Jordan Bardella, visage marquant du paysage politique français et président du Rassemblement national, n’a jamais caché son attachement à la culture italienne, qu’il revendique aussi dans la sphère privée. Si sa discrétion sur sa vie personnelle intrigue souvent, son couple avec Maria Carolina de Bourbon des Deux-Siciles fait l’objet de toutes les attentions. Dernièrement, une passion commune attire la curiosité : la cuisine italienne. Derrière les réceptions officielles et les discours, l’homme politique partage avec sa compagne bien plus qu’une histoire d’amour – une fascination gourmande, où les pâtes artisanales tiennent une place centrale. L’étonnante révélation ? Maria Carolina excelle dans la préparation de la spécialité préférée de Jordan Bardella, qu’elle cuisine avec une authenticité rare.
Jordan Bardella, fan absolu des pasta all’amatriciana préparées par Maria Carolina
Les proches du couple ne tarissent pas d’éloges : Maria Carolina est une « excellente cuisinière », réputée pour ses plats généreux et maîtrisés. Parmi toutes ses spécialités, une recette lui vaut l’admiration du leader politique : les pasta all’amatriciana, cette création typique du Latium qui sent bon l’Italie rurale et populaire. Originaire de la ville d’Amatrice, ce « plat de berger » régale Jordan Bardella de ses saveurs subtiles, où la sauce à base de tomates, pecorino romano et guanciale (une charcuterie de joue de porc séchée) orchestre la partition – et gare au gruyère ou à la sauce toute prête, des sacrilèges impardonnables aux yeux du couple.
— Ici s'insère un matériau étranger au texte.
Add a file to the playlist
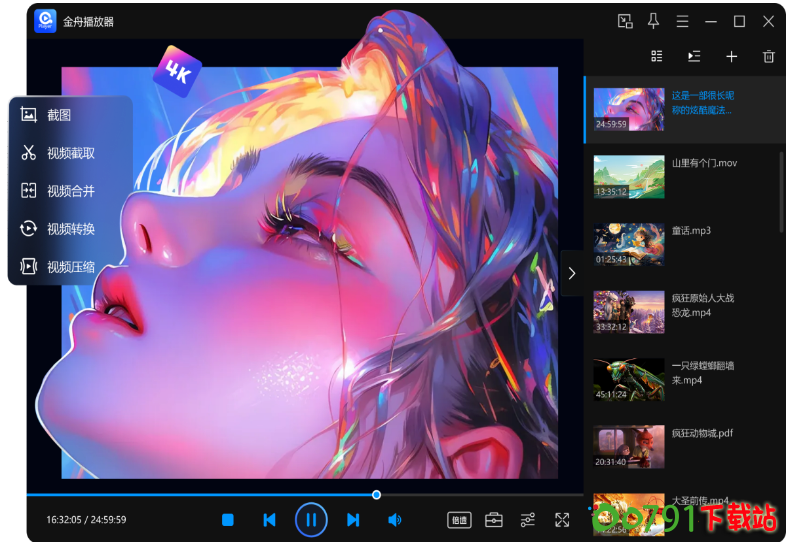Image resolution: width=786 pixels, height=542 pixels. pyautogui.click(x=731, y=57)
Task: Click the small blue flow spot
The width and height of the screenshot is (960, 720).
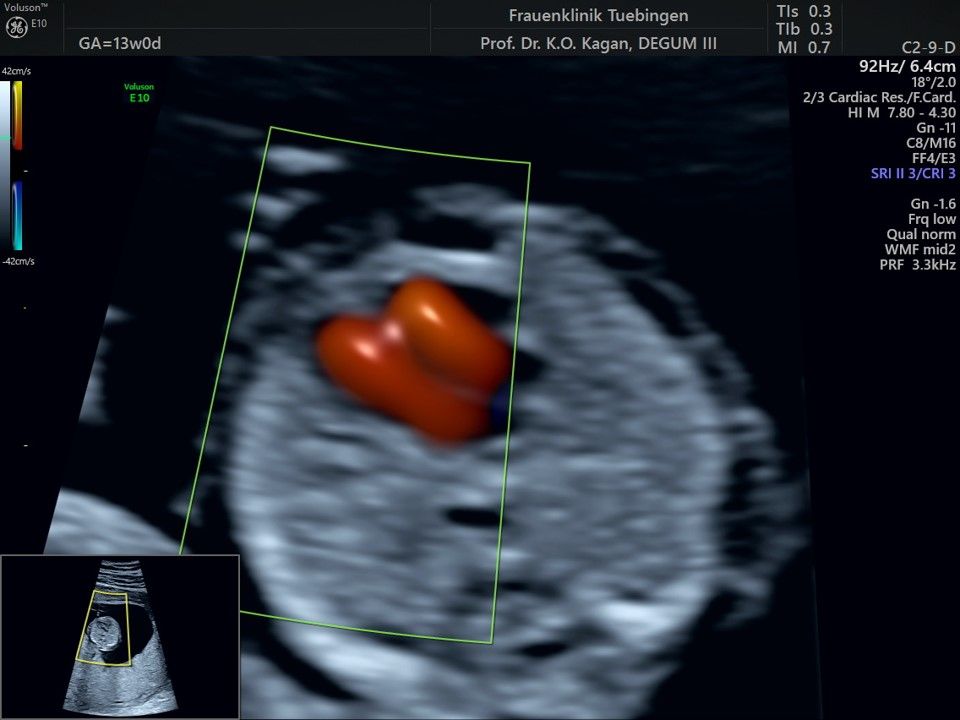Action: 497,412
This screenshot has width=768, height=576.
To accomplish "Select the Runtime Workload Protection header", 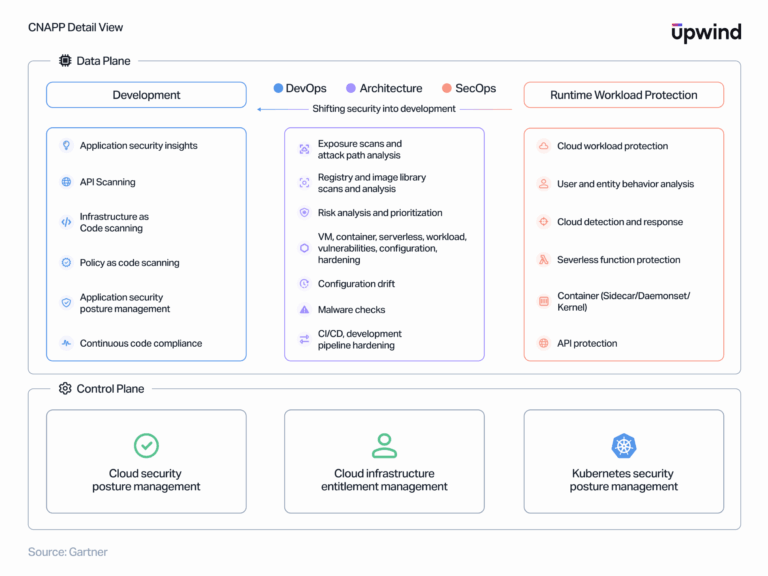I will click(x=623, y=95).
L’homme politique assume son engagement culinaire italien jusque dans l’assiette. Dans Paris Match, il confiait éprouver une « forme d’addiction irrationnelle » pour les pâtes, capable d’en savourer « deux fois par jour ». Loin du folklore, il vante une cuisine simple et authentique : « La cuisine italienne est populaire par excellence. La carbonara ou l’amatriciana étaient, au départ, des repas ouvriers. C’est une cuisine qui a besoin de peu d’éléments, tout est question de temps de cuisson. Une seconde de trop et c’est fichu. » (Paris Match, août 2023).
Derrière chaque assiette, il y a aussi une histoire d’apprentissage familial : Jordan Bardella a grandi entre les effluves de sauces maison, guidé par sa mère, sa grand-mère, ou encore un oncle restaurateur près de Turin. Résultat ? Un palais affûté, mais surtout une exigence sur la générosité des saveurs. Maria Carolina incarne ce respect de la tradition. Les pasta all’amatriciana préparées chez eux ? Un moment de partage authentique, loin des projecteurs, mais au cœur du quotidien.